Cloud contact center solutions can fuel personalized experiences by instantly surfacing information, stored in CRM solutions like Salesforce, about customers as they begin interacting with agents. These modern contact center solutions also can dynamically route a customer interaction (voice call, chat session, email inquiry, etc.) to the agent best equipped to address a given issue. Critical to this feature is the ability to route all traffic -- regardless of channel -- according to the same routing rules and as implemented in a single "brain" or universal contact distributor (UCD).
To accomplish this level of personalization, modern contact center solutions must be deeply and seamlessly integrated into an organization's CRM solution along multiple dimensions.

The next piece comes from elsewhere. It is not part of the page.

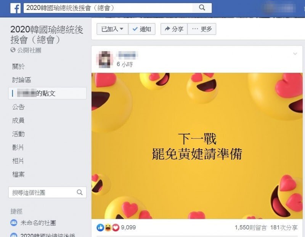Click the 搜尋這個社團 search field
305x237 pixels.
(47, 192)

- The CRM desktop should be the only agent interface, to enable efficiency while interacting with customers. To avoid confusion, agent presence-awareness must persist between the CRM and contact center solutions. Alternative approaches featuring distinct CRM and contact center desktops and agent presence can drag efficiency down significantly, leading to customer frustration.

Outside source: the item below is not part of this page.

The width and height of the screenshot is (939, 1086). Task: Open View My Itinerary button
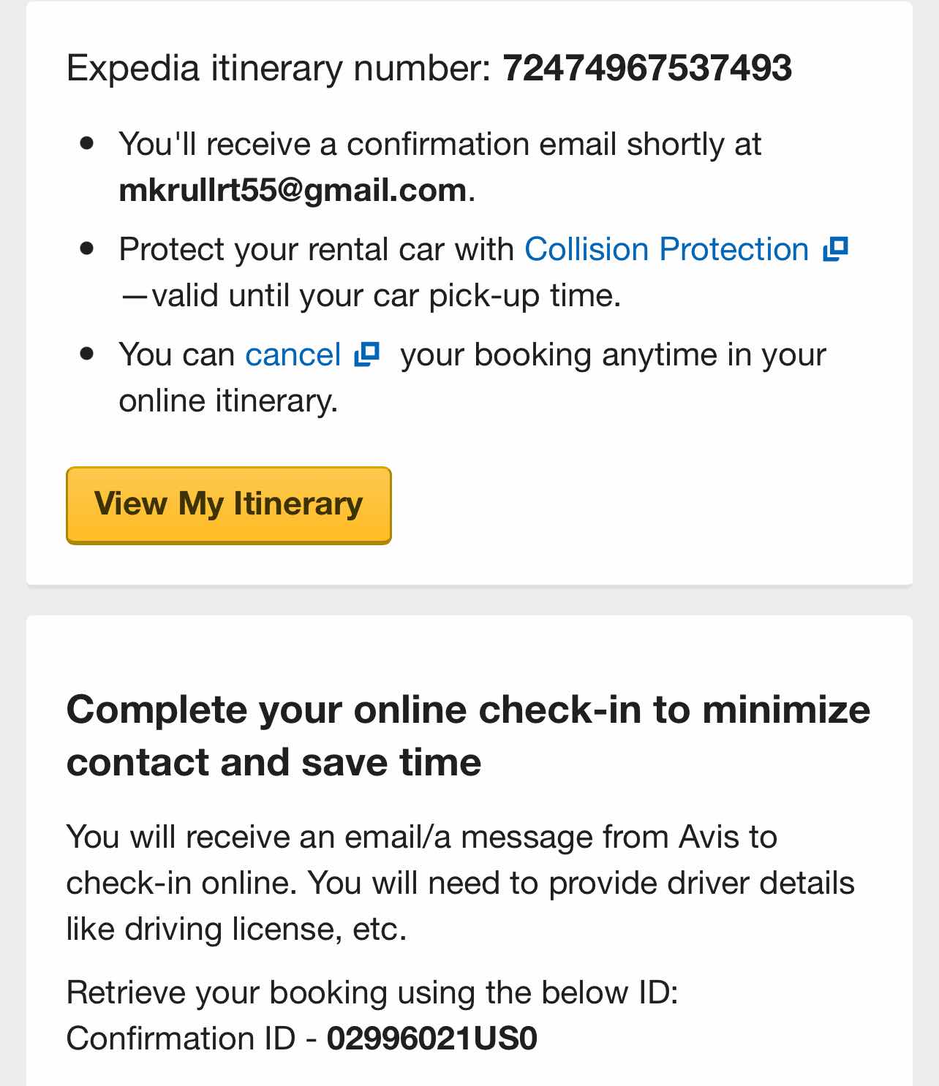click(229, 506)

- The CRM database should be the only repository for customer data, including that related to customers' contact with the organization -- the when, the why, and the what of contact center interactions. Storing data in both the CRM and contact center solutions creates islands of information that make data mining and reporting difficult and costly.
- Modern contact center solutions should be capable of handling customer engagement across the customer lifecycle, from marketing to selling to servicing. Too often contact center solutions are built primarily for inbound requests and don't effectively handle outbound (inside sales) scenarios. Some may offer outbound capabilities but cannot feed prospect identity data to marketing tools like Marketo or Salesforce Pardot to tie together identities and campaigns. Going forward, contact center solutions will need to address multiple simultaneous use cases.
- Interaction analytics should execute within the CRM solution. Interaction analytics is the analysis of customer interactions (e.g., contacts into the contact center) to gauge levels of customer engagement. Interaction analytics involves not only analysis of the metadata about interactions (when, how many, what channels, problems solved, products sold through the contact center, etc.) but also analysis of what happened across interactions.
Ten years ago, centralized on-premises data warehouses were popularly believed to be the best way to store and analyze data, but they almost never achieved economic payback. Today, the advancement of cloud technologies has largely obviated the need for on-premises warehouses -- and there are multiple reasons why analytics should occur in the CRM solution. One is the fact that centralizing all enterprise data, which typically involves the movement, transformation, and normalization of data, reduces the veracity or trustworthiness of data as it is manipulated, lowering overall data quality over time.
Further, customer data already resides in the CRM solution, and because most analyses will involve both customer data and information on the way they interact, having the analytics execute within the CRM databased makes sense. Lastly, today's CRM systems come equipped with robust dashboard and reporting capabilities with which IT staff are already familiar.